--- Extracted entries ---
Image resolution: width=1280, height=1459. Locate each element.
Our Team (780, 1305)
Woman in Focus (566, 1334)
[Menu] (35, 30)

--

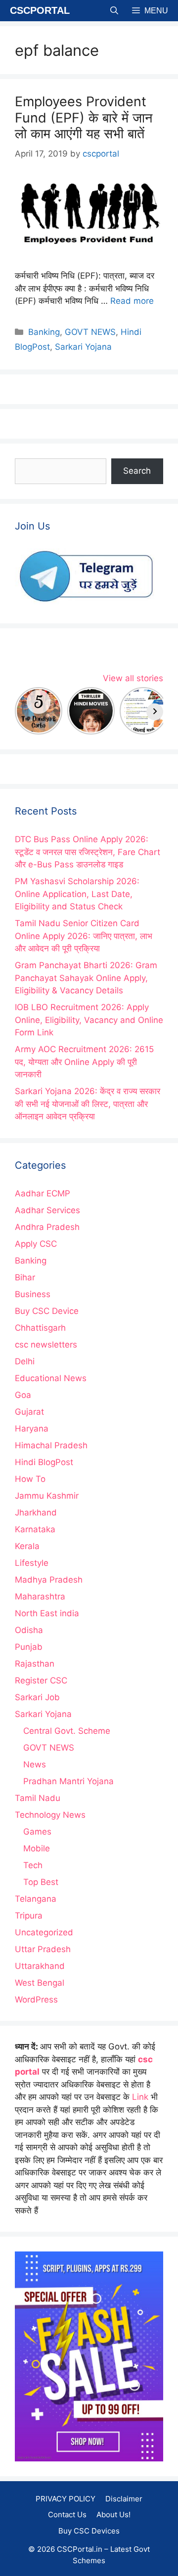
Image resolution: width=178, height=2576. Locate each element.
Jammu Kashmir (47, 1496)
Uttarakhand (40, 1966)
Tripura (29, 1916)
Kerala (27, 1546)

--- Work to complete ---
Take the listing above and repeat exactly the lines from the one containing "Image resolution: width=1280, height=1459." through the one containing "[Menu] (35, 30)", both included.

--- Solution below ---
Image resolution: width=1280, height=1459. Locate each element.
Our Team (780, 1305)
Woman in Focus (566, 1334)
[Menu] (35, 30)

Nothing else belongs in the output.